Panel Paper: Money and drugs: The effect of decriminalizing marijuana on labor market outcomes

Saturday, November 4, 2017
Stetson D (Hyatt Regency Chicago)

*Names in bold indicate Presenter

Timothy Christopher Young, University of California, Irvine

This paper uses marijuana decriminalization laws, passed in 21 states over the last 40 years, to analyze the differences in earnings and employment that result from being arrested. Reduced form and, when the data allow, instrumental variable models are used to exploit the state-by-year variation in arrests that have resulted from states reducing penalities for marijuana possession. Data from the FBI’s Uniform Crime Reporting statistics and the Current Population Survey allow for age, gender and race specific estimates, which is critical considering the heterogeneity in rates of arrests across these delineations.
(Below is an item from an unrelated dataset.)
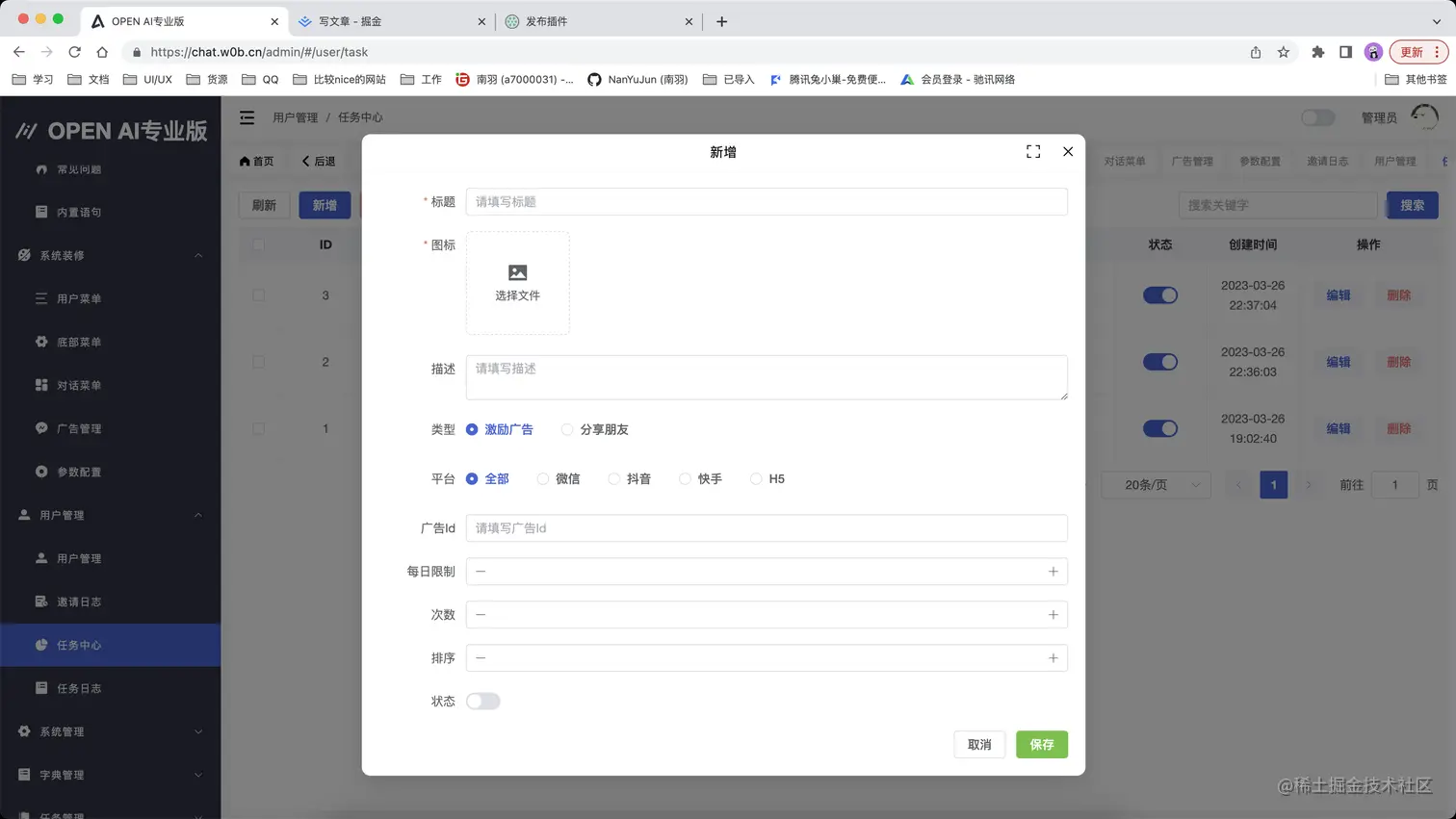The image size is (1456, 819).
Task: Click the 选择文件 image upload area
Action: pos(518,283)
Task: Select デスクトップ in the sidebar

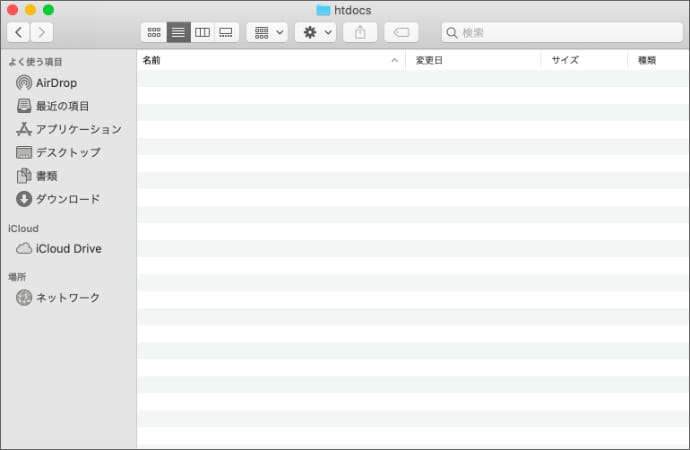Action: [x=68, y=152]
Labor market outcomes in the CPS allow for an analysis of whether decriminalization laws affect extensive and intensive margins. Decreased penalties for marijuana possession are positively correlated with the probability of employment, although the results are imprecise. Additionally, there are non-trivial increases in weekly earnings for individuals living in states with decreased penalties, with the largest effects for black adults. This result is consistent with existing literature that suggests black adults, especially men, have the highest probability of being arrested for marijuana posssesion and therefore stand to benefit the most from removing these penalties.